Summary The interleukin‐5 receptor α chain (IL‐5Rα) is known to regulate the development and function of B cells and eosinophils. Although the functions of IL‐5Rα cytoplasmic domain subregions have been studied extensively using cultured cell lines, this approach has limitations when studying the functions of distinct primary B‐cell subpopulations and their responsiveness to IL‐5. In the present study, we generated mice on an IL‐5Rα null background, each expressing a mutant form of an IL‐5Rα transgene ligated to a µ enhancer and VH promoter, either lacking the cytoplasmic DC3 region or substituting two proline residues for alanine (ApvA) in the membrane‐proximal ppvp motif of the cytoplasmic domain.

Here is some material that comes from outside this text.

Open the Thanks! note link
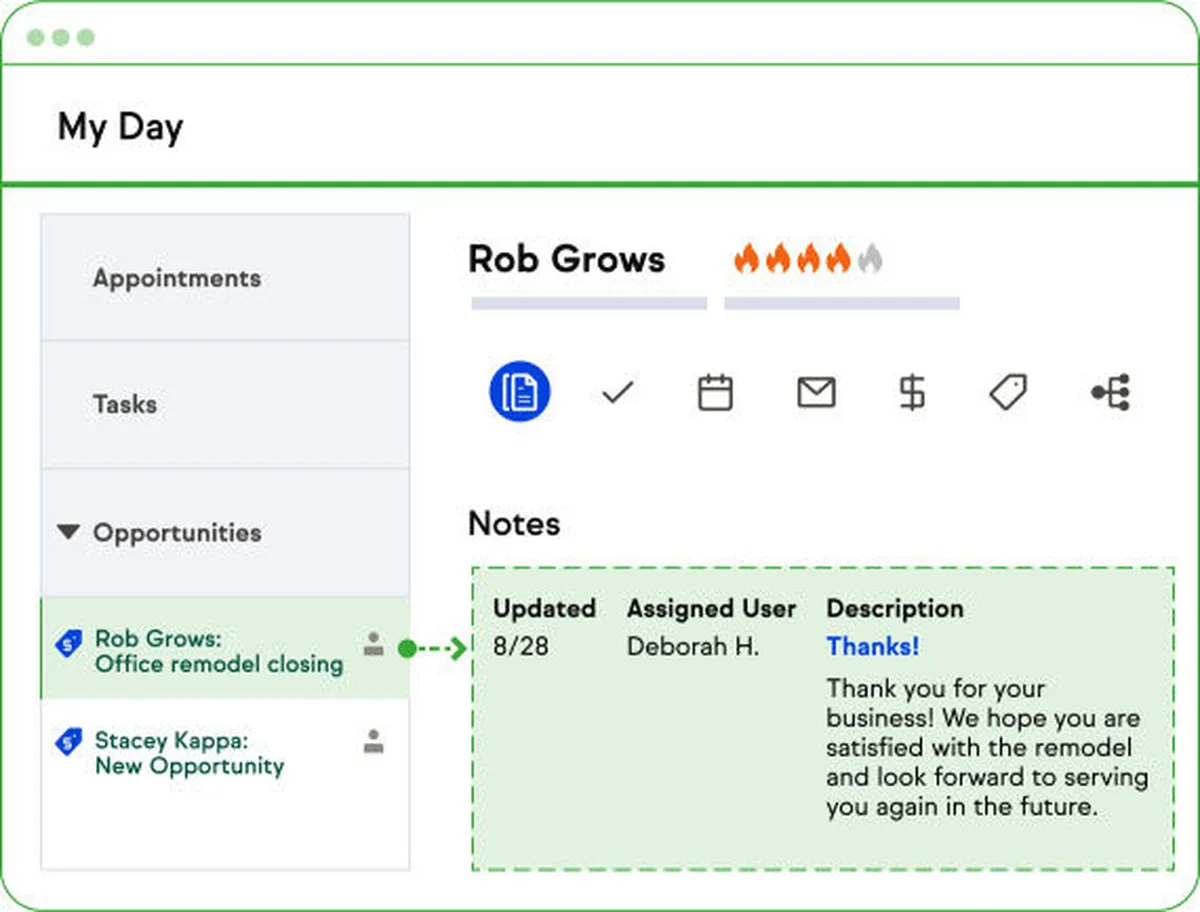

The ppvp motif, which mediates activation of JAK2/STAT5 and Btk, also contributes to c‐fos , c‐jun and c‐myc expression. IL‐5Rα null mutant mice showed impaired B‐1‐cell development, reduced serum immunoglobulin G3 (IgG3) and IgM, no IL‐5‐induced enhancement of B‐cell proliferation and IL‐5‐induced switch recombination from the µ gene to γ1 gene; these were not recovered following the expression of the ApvA mutant. In contrast, absence of the DC3 region affected the IL‐5‐induced switch recombination from the µ to the γ1 gene and B‐1‐cell development, while IL‐5‐induced proliferation and IgM production were at levels similar to those of B cells expressing wild‐type IL‐5Rα transgene. The results clearly indicated that the ppvp motif and the DC3 region of IL‐5Rα played distinct roles in B‐cell proliferation and differentiation. Thus, this present approach offers new insights into the functions of the cytoplasmic subregions of IL‐5Rα, in particular its carboxy‐terminal region.